4 Software Algorithms

In the last two decades, significant progress has been made in the implementation of statistical ordered subset expectation maximization (OS-EM) algorithms for routine use in clinical PET. Compared to analytical algorithms, these provide better noise characteristics in the image, which is especially relevant for the lower sensitivity of clinical PET scanners. The advent of new TOF PET scanners in the mid- to late 2000s led to an extension of these algorithms to TOF-assisted OS-EM algorithms where each collected event along an LOR is back-projected over a limited LOR length (determined by the TOF difference of the coincident photons and the system timing resolution) instead of its entire extent within the patient or imaging object leading to reduced noise propagation during image reconstruction [57, 58]. Regularization techniques can lead to a further reduction in reconstructed image noise [59] and have been implemented commercially. While noise reduction is an important component of optimizing image quality, it is also important to maintain quantitative accuracy with these techniques. Spatial resolution modeling (also referred to as PSF modeling) within the reconstruction algorithm can also improve image quality since it corrects for degrading effects, such as detector resolution, positron range, and parallax error, and effectively leads to improved spatial resolution in the reconstructed images [60, 61]. Finally, joint estimation of emission and attenuation images has been investigated for many years [62], with an eye toward avoiding the use of the CT images for attenuation correction.
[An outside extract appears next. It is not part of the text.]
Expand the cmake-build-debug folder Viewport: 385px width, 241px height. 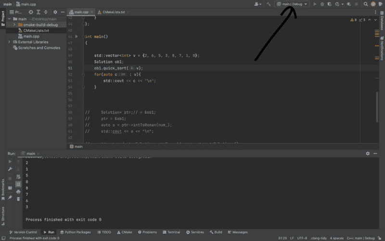point(14,25)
For non-TOF PET data, this approach does not provide robust results, since the cross talk between the two reconstructions makes it impossible to uniquely determine both attenuation and emission distributions independently. With TOF information, simultaneous attenuation-emission reconstruction approaches have been revisited [63] with great promise [62, 64, 65]. Although there is still a need for a relative scaling of the emission and transmission reconstructions, the cross talk between them is significantly reduced by incorporating the TOF information into the joint estimation. While it is unlikely that PET will be used routinely without CT for clinical purposes, there are situations that would benefit from being able to provide quantitative images without the radiation dose from the CT, such as pediatric imaging.

5 Conclusion

The last 20 years has seen significant improvements in PET instrumentation leading to greatly enhanced imaging performance. These improvements have been driven by technological hardware advancements beginning with improved scintillator characteristics and new photosensors leading to new digital detector designs using primarily SiPMs. A consequence of these advancements has been an improvement in intrinsic system sensitivity while acquiring data exclusively in fully 3D mode and a commercial implementation of TOF imaging with both PET/CT and PET/MR systems. In parallel, software developments utilizing the advantages of improved or expanded information present in PET data have led to image reconstruction methods that lead to greatly improved signal-to-noise ratio in the images. Consequently, routine clinical exams can be performed in <10 min while also opening new avenues for PET imaging utilizing either new radiotracers or using new imaging protocols.